第一 安部公房作为日本战后派的代表作家,他的作品必然会带有战后派的写作特点,如:善于对主人公进行内心的发掘,主题多是描写战争给人民的心灵和肉体造成的创伤。探讨处在生死边缘之际人的存在价值和人们在追求这些价值的过程中所表达出来的“非常人”的行为。作者笔下的阿根先生确实就是被战争所残害的被扭曲了人性的人物代表,当他面对着人最基本生存资料——食物的缺失时,表现出了太多的“非常人”的特点:用一根儿红粉笔“画食物充饥”,被迫自己成为重造世界的“上帝”,担当起了上帝的角色,创造自己的“夏娃”,想通过人类的繁衍,重新塑造世界的新的诉求。这些扭曲人性的表现与其说作者是在反映战争给人们人性带来的伤害,不如说作者是想通过这些外在的人性扭曲的东西来解构日本战后的社会,来探讨战争后的人们的生存价值——是毁灭还是重造,在这里阿根先生显然是选择了重造。
第二 充分表现了现代派写作的特点,用现代主义的表现手法来表现主题,最突出的一点是通感修辞的运用,如“土黄色”的“猪肉味儿”,“草绿色”的“南风”,“暗黄色”的“气流”,“忧伤的蔚蓝色”的“青花鱼”等等。
以上是对小说宏观方面的把握,如果我们从细节着手我们又能解读到一些什么东西呢,从细节解读我们就不得不提到作品中的作者塑造的各个意象,即包括人——阿根先生、“夏娃”,也包括物——红色的粉笔等。我们先从分析人着手。
前面我们已经提到,战后派作家善于探讨战后日本国民的生存价值——是毁灭还是创造,阿根先生选择了创造。我们不妨从阿根先生的创造着手,进而来探讨一下阿根先生所要求的生存价值。
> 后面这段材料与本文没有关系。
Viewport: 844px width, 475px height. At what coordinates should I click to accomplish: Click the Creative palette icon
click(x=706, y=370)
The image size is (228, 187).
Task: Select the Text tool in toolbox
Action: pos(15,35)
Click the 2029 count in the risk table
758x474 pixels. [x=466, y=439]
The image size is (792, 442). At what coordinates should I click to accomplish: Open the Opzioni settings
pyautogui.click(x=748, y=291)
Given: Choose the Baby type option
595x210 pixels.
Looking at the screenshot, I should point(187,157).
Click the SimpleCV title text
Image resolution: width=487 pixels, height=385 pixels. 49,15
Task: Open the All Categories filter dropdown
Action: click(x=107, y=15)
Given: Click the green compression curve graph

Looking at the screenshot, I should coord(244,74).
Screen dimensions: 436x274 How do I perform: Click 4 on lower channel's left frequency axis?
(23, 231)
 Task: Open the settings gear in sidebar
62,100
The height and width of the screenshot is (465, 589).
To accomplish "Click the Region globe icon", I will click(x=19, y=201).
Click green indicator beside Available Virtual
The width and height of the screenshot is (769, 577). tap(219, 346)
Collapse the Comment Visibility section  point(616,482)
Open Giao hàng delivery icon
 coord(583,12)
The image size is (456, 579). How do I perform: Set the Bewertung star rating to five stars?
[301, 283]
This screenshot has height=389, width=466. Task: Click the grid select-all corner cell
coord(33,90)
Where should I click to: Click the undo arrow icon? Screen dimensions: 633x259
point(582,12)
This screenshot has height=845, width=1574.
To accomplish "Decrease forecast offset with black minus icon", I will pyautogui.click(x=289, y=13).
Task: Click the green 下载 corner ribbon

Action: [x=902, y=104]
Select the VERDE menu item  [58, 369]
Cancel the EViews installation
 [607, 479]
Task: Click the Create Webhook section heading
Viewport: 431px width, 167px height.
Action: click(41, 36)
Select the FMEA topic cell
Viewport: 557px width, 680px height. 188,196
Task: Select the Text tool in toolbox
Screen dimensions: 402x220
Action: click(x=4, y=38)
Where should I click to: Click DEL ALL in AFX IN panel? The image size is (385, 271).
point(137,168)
阿根先生是一个很矛盾的实体,他内心世界充满着激烈的矛盾,这些从作者叙述的浅层次看,表现得不是很明显,但从作者所叙述内容隐性的东西看,则表现得比较明显,比如,阿根先生是很想逃避现实世界的,从他的想用粉笔重新创造一个新世界的想法和行动中,我们可以很清楚的看出来,但他偏偏引进了一个“夏娃”,虽然在阿根先生的意识里,“夏娃”只是与自己共同繁衍新人类,创造新世界的伙伴,但本身现代派的作品往往会带有一些意识流的东西,所以我们也可以用弗洛伊德主义来对阿根先生这一想法进行重新解读:“夏娃”是当时现实世界的人,无论是她的肉体还是思想都属于当时的社会现实,她用身体做交易,一心想着离开破屋,回到现实生活中去。作者引入这样一位思维中充满现实的“夏娃”来与自己创造世界,本身便是很荒谬的,如果说这是一种文本现象的巧合,那未免也有些牵强,试想一个拥有无上魔力的粉笔,可以创造出任何东西,他完全可以不去画充满世俗况味的“夏娃”,而画一个猿人出来。这时我们可以换一个角度来重新审视阿根先生的这一作为,如果把阿根先生把“夏娃”引入破屋,让她成为与自己共同创造新世界的伙伴是一种有意识的行为,那我们是否可以把这种“引入”行为看作是一种无意识地或是潜意识地把“现实”引入破屋,从而把“夏娃”看作现实的化身呢?如果可以的话,那作者离不开“夏娃”也充分说明了作者是脱离不了现实,这也注定了重造世界的失败。在这种想脱离现实但又注定了要和现实共存,想重新创造世界,反而不能遂愿,这便是阿根先生是一个矛盾实体的佐证,所以从某种意义上说,阿根先生便是作者本身。
以上便是对一些意象的解读,说到这里,解读也就该结束了。这确实是一片很有代表性的作品,不仅代表着安部公房在文学创作中的某些共同的特点和共同的艺术品位,而且也是战后派文学共同表现出来的特点的体现。